Créer un site internet

Fête réservée

marseille.jpg©JPB

 

Marseille 1970... Germain dix-huit ans, qui réside dans la cité phocéenne, poursuit des études Sciences-Po à Aix-en-Provence. Est-il vraiment doué pour cela? Ma foi, il préfère ne pas trop se poser la question. On verra bien; l'avenir le dira et il faut se forcer à avoir confiance. Autrement on n'entreprend rien. Mais justement a-t-il vraiment choisi de se lancer dans de telles études? Les circonstances ou la famille aisée dont il est issu ne l'ont-elles pas poussé dans cette " branche " où, comme disent ses parents, il aura une " belle situation " ?

Germain serait plutôt du genre timide et introverti. Germain n'aurait jamais pu être gendarme : non seulement il faut de l'autorité dans ce bougre de métier, fouchtra! mais il faut aussi la stature et Germain... pensez donc ! De toute façon Germain vaut bien mieux que cela, intellectuellement. Les siens et lui-même en sont persuadés.

Germain aime bien se réfugier dans ses rêves. Durant ses vacances estudiantines, il adore flâner, solitaire dans la ville. Marcher le long des boulevards, sur des perspectives rectilignes qui respirent l'infini, le stimulent. L'avenue du Prado est sa préférée. Et puis ce terminus sur la mer... vers un ailleurs... un au-delà... quoi de plus beau? Il continue sa balade, empruntant la Corniche, en compagnie de cette mer éternelle, tantôt bleue étale, tantôt écumante parce que décoiffée par le mistral.

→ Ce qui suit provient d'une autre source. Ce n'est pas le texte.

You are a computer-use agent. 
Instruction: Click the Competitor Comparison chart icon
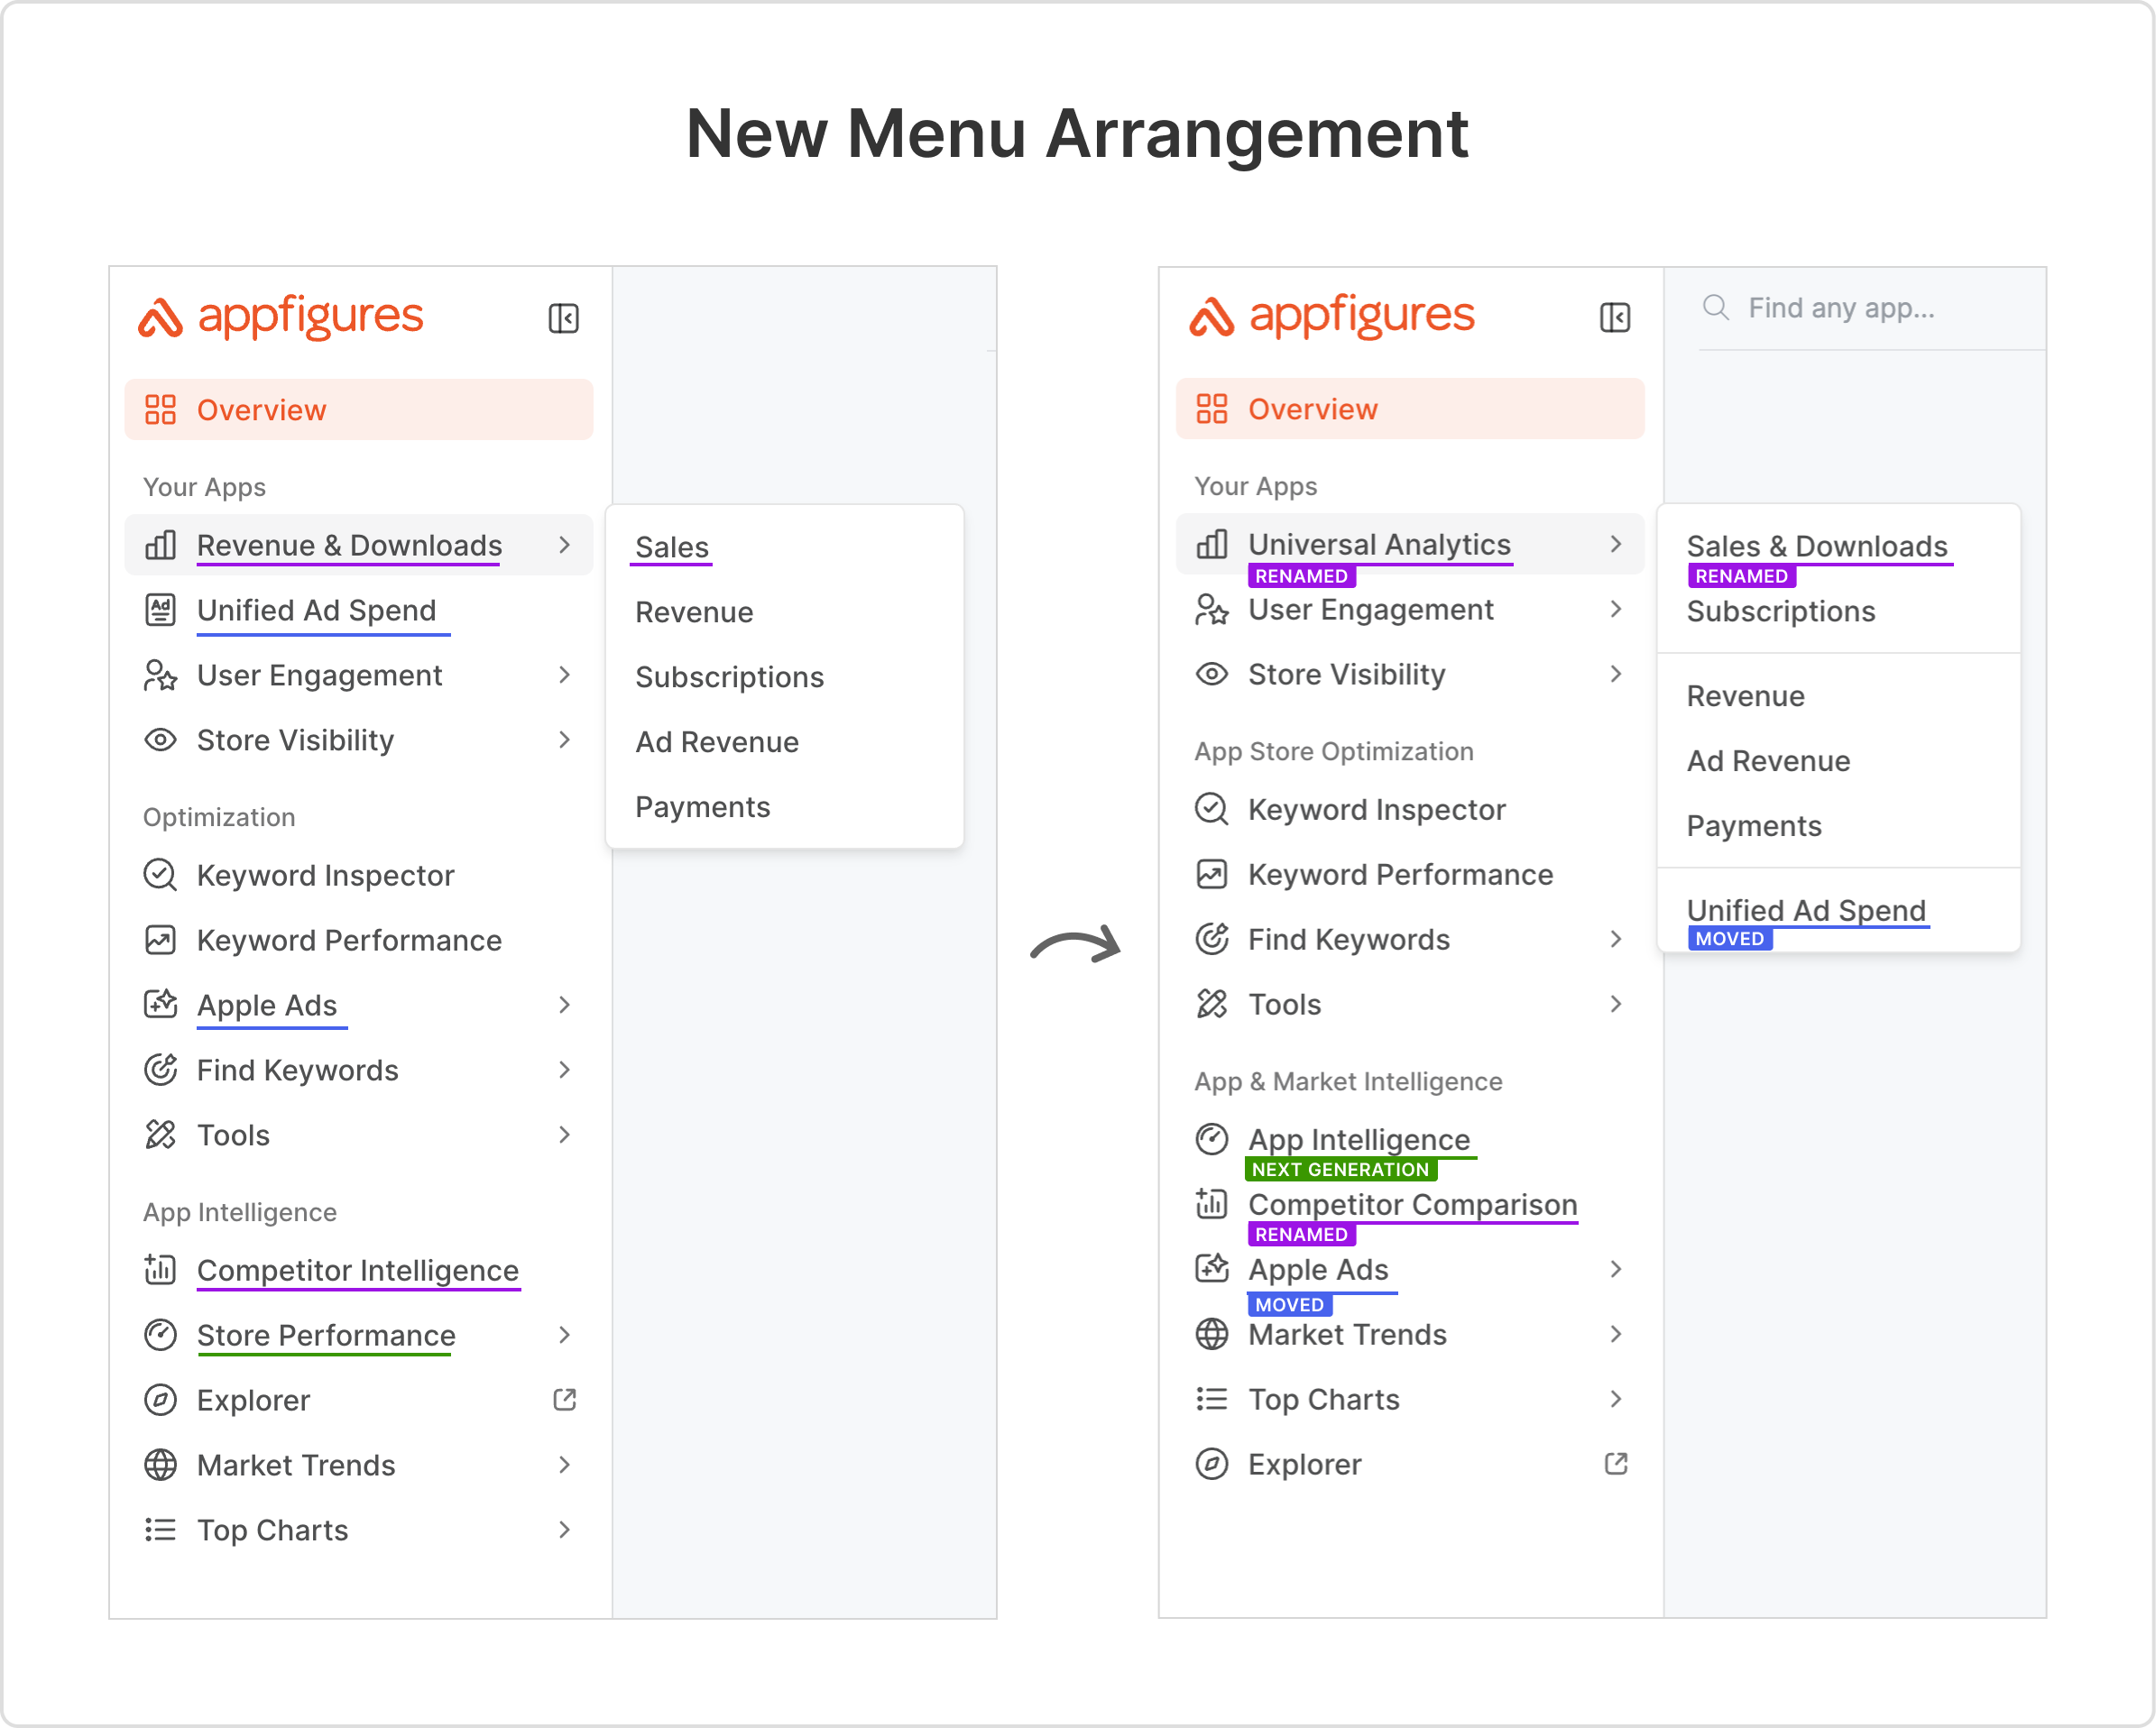(1211, 1204)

En bordure de la Corniche, en se dirigeant vers le Vieux-Port, il a depuis longtemps remarqué une construction étrange, qui exalte son imagination : un ancien Palace, entouré de jardins dominant le boulevard. A la grille est encore accrochée une enseigne rouillée " La Réserve ". Le vieil hôtel est constitué d'un gros cube surmonté d'un toit pyramidal. Toutes les façades sont parcourues de galeries à arcades et colonnades derrière lesquelles se devinent les fenêtres des chambres. " Quel panorama doit-on avoir de là-haut ! " songe Germain  " Et Dieu sait le faste dont ces lieux maintenant abandonnés ont pu être témoins ! "

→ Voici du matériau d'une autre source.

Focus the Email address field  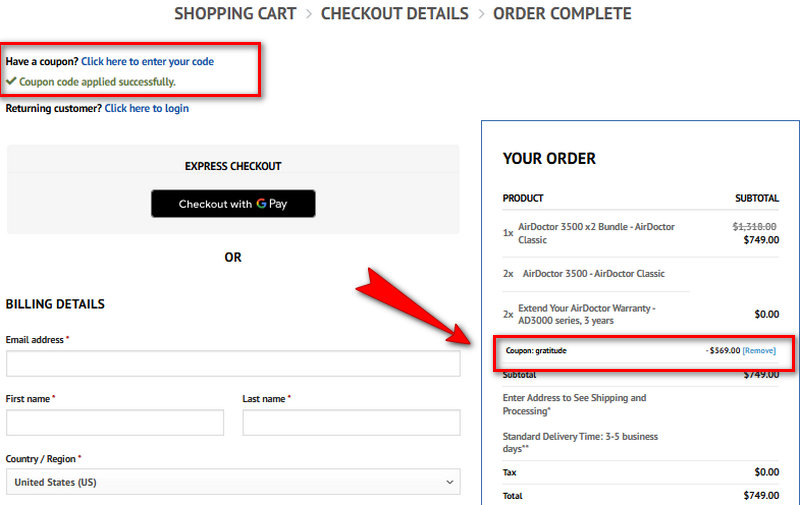(233, 363)
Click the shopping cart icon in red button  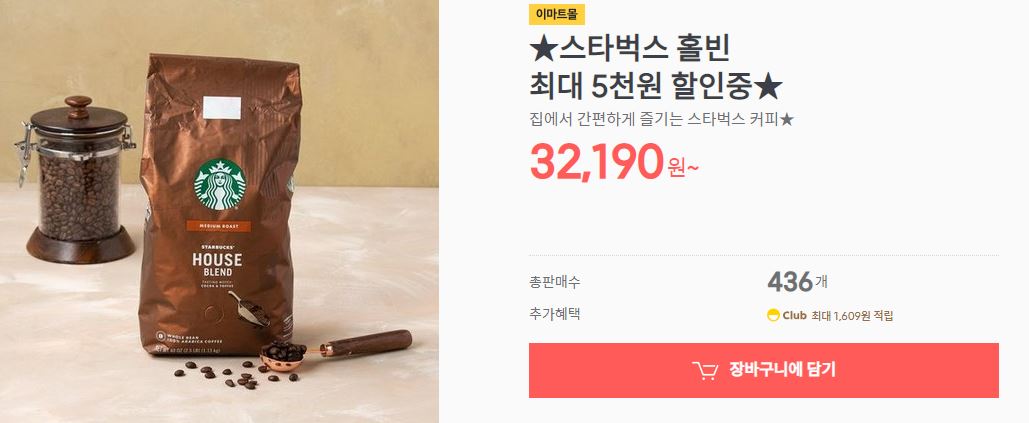click(705, 371)
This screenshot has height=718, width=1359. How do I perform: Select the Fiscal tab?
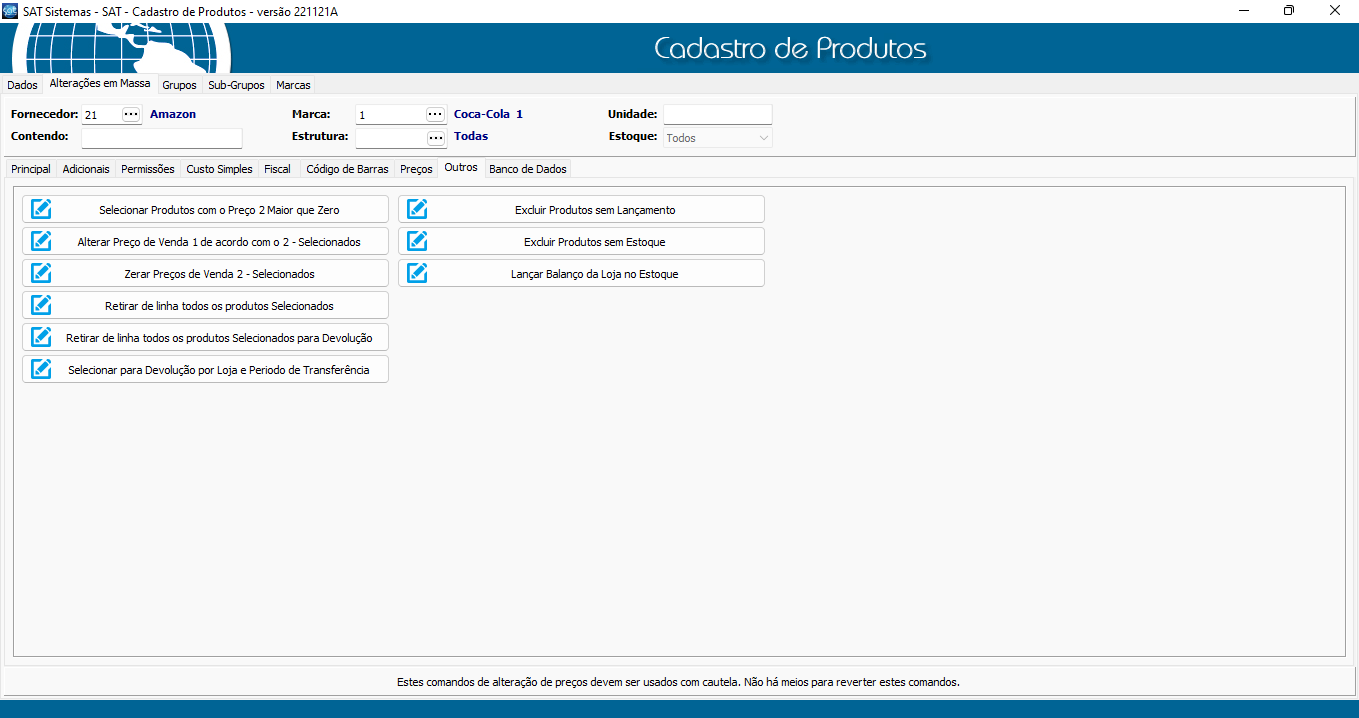pyautogui.click(x=277, y=169)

Et de fait - est-ce la présence du ressac répété, du vent virevoltant, du soleil assommant - la vue de cet édifice, ceint d'un vaste parc broussailleux au milieu duquel on distingue encore des allées avec leurs réverbères rongés par les embruns, a quelque chose de fascinant. L'on se plaît à imaginer des soirées dansantes sur la terrasse en plein air, au son du tango et du charleston, sur fond immuable de l'eau clapotante.

Mais l'antique vaisseau est bien mort. Plus rien n'agite ses entrailles... tout de même, vue de nuit, cette grosse masse sombre doit être encore plus impressionnante...

Ce soir-là, Germain se décide à rendre visite à son étrange navire. A partir du " David " il prend à droite la Corniche, brillamment illuminée, parcourue par son trafic incessant. Pas grand-monde sur le boulevard, mais le garçon a l'habitude et d'ailleurs cela ne concourt-il pas à l'aura de mystère qu'il recherche?

Le voilà son Palace, mais curieusement ombre et silence ne sont pas au rendez-vous. Le portail d'entrée est bien ouvert, les allées nettoyées, abondamment éclairées, la végétation récemment taillée.. Et de la terrasse l'on distingue des bruits de foule, des cliquetis de verres choqués, un orchestre entamant une valse. Comment est-ce possible?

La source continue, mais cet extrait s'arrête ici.